Mit Unterricht über die Eigenschaften brennbarer Flüssigkeiten begann das Programm. Am Abrollbehälter Gefahrgut der Feuerwehr Amberg bekamen die Lehrgangsteilnehmer eine Ein- und Unterweisung an Gerätschaften, die im Ernstfall zum Einsatz kommen können. Gefahrstoffumfüllpumpen und Edelstahl-Behältnisse wurden aufgebaut.
Nach einer kurzen Mittagspause ging es in den Übungsparcours, der im und um das Gerätehaus Vilseck aufgebaut war.

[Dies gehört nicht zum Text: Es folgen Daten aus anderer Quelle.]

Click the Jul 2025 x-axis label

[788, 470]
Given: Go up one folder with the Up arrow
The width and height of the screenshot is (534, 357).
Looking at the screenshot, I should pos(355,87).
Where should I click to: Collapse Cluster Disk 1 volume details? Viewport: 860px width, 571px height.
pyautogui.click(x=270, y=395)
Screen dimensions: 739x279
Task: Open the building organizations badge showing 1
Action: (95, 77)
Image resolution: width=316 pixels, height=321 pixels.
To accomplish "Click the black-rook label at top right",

Dort mussten verschiedene Stationen unter schwerem CSA bewältigt werden. Station eins war dem richtigem Anlegen der Schutzkleidung gewidmet. Bei Station zwei galt es, die Membranpumpe des Abrollbehälters Gefahrgut in Betrieb zu nehmen. Da die Sicht im Vollschutzanzug eingeschränkt ist, ist das gar nicht so einfach. Und das Pumpen ist eine kräftezehrende Angelegenheit.

Treppensteigen im Turm

Station drei war der Erkundung gewidmet: Ganz oben im Schlauchturm mussten verschiedene Gefahrgutkennzeichnungen gefunden und gedeutet werden. Das Treppensteigen im Turm erleichterte diese Aufgabe nicht.

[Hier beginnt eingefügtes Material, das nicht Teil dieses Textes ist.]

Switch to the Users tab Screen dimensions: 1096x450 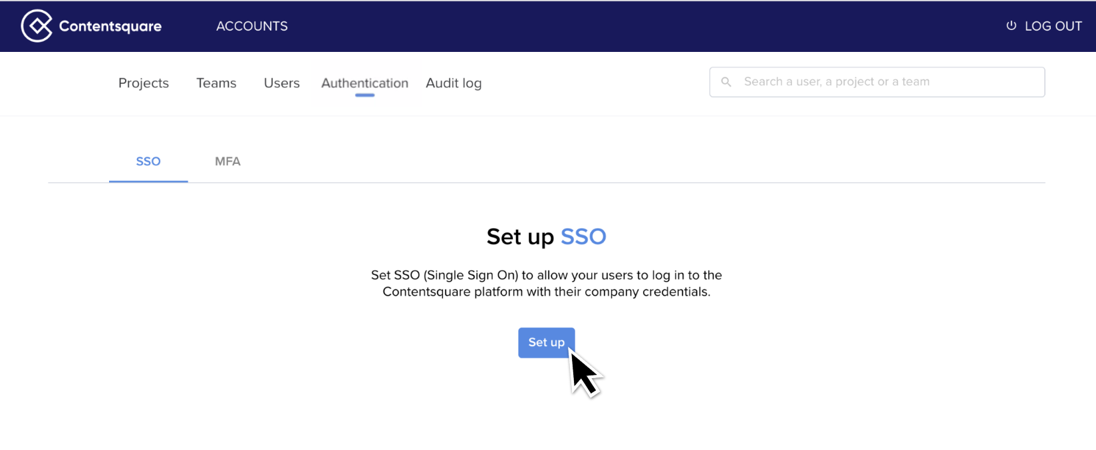(282, 83)
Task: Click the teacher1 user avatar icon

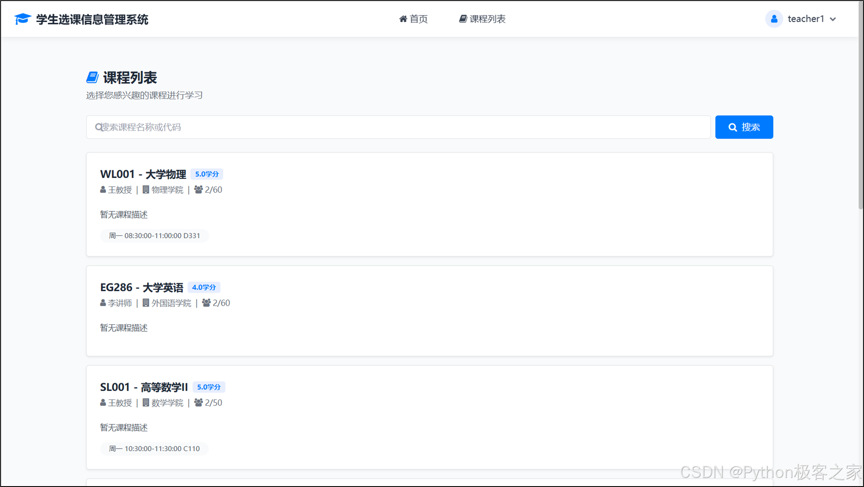Action: (x=774, y=19)
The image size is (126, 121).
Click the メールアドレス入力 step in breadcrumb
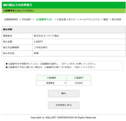(x=89, y=19)

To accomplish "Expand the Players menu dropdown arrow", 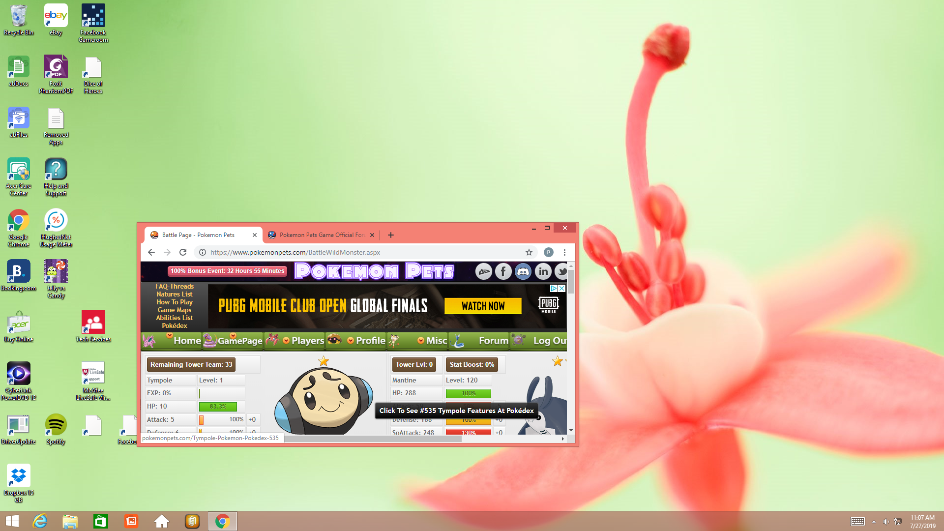I will point(286,340).
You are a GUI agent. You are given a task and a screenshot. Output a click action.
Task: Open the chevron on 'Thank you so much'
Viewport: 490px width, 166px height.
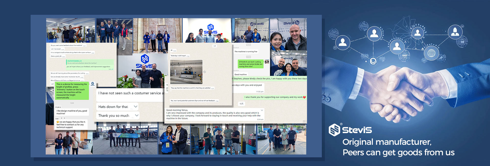[x=137, y=115]
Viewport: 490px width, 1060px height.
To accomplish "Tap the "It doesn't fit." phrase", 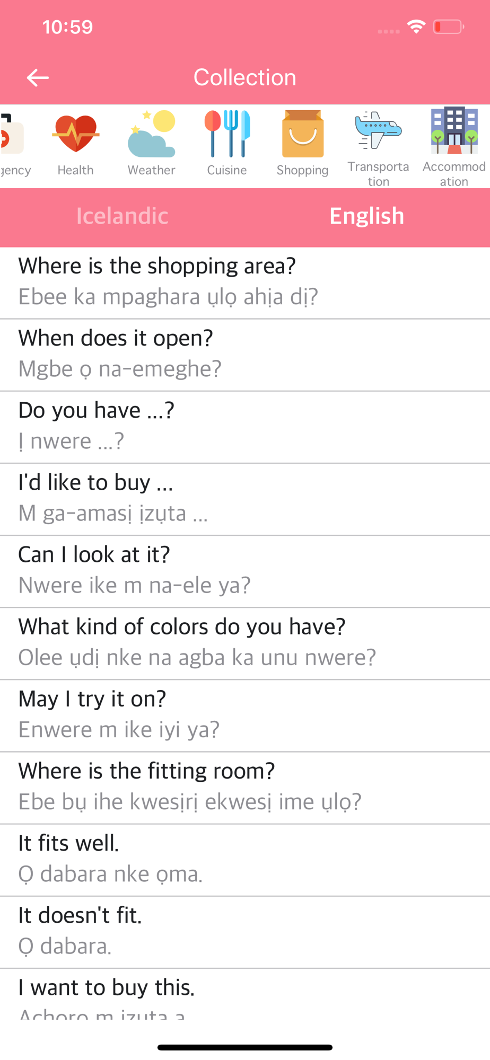I will pyautogui.click(x=245, y=931).
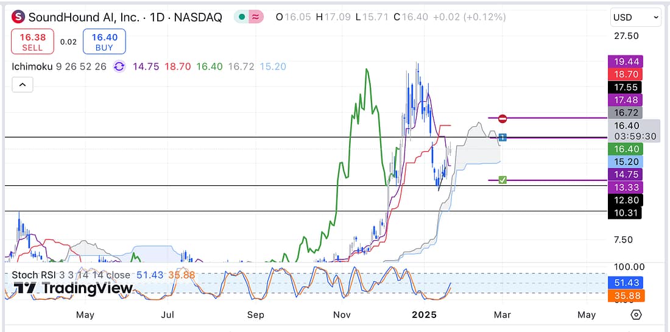Open the USD currency dropdown
Screen dimensions: 670x332
click(635, 18)
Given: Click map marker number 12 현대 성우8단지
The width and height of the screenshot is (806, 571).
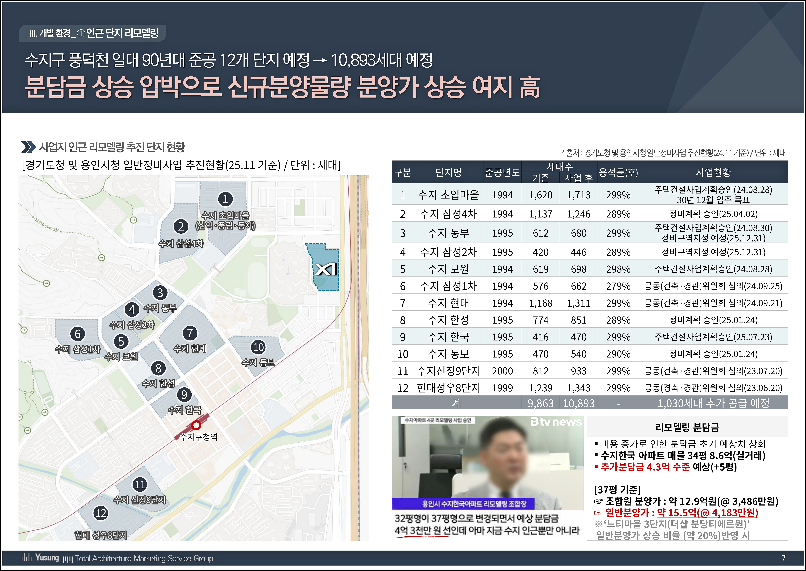Looking at the screenshot, I should (101, 513).
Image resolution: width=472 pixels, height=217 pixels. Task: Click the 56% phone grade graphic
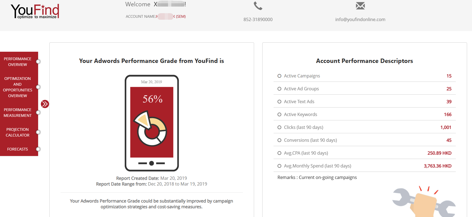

An Station vier mussten an einer Übungsleitung mit Hilfe von Schrauben und Muttern ein Schieber und die dazugehörige Dichtung ausgetauscht werden. Weil den Aktiven in den starren Schutzhandschuhen das Feingefühl fehlt, fiel es ihnen nicht leicht, Schrauben und Schlüssel anzusetzen. Zum Schluss wurde auch das richtige und sichere Auskleiden geübt.

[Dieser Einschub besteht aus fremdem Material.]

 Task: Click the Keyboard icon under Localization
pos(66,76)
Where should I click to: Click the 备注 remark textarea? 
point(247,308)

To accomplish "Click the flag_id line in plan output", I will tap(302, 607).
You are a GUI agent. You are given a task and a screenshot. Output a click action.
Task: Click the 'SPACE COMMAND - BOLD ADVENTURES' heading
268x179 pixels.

Zur Abschlussbesprechung fanden sich alle noch im Lehrsaal ein. Der Lehrgangsleiter, KBM Gefahrgut Alexander Graf, und Fach-KBM Atemschutz Rudi Kummert zeigten sich zufrieden mit den Leistungen.

Der CSA-Lehrgang:

Kreisbrandmeister Alexander Graf, der zuständige ist für den Bereich Gefahrgut, betonte, es sei wichtig, dass auf Landkreisebene alle denselben Wissens- und Ausbildungsstand haben. Besonders im Bereich Gefahrgut müssten alle Handgriffe nahezu blind sitzen. Mit der aktuellen Schulung sei man dem Ziel, im Landkreis Amberg-Sulzbach flächendecken Spezialkräfte auszubilden, wieder einen Schritt näher gekommen.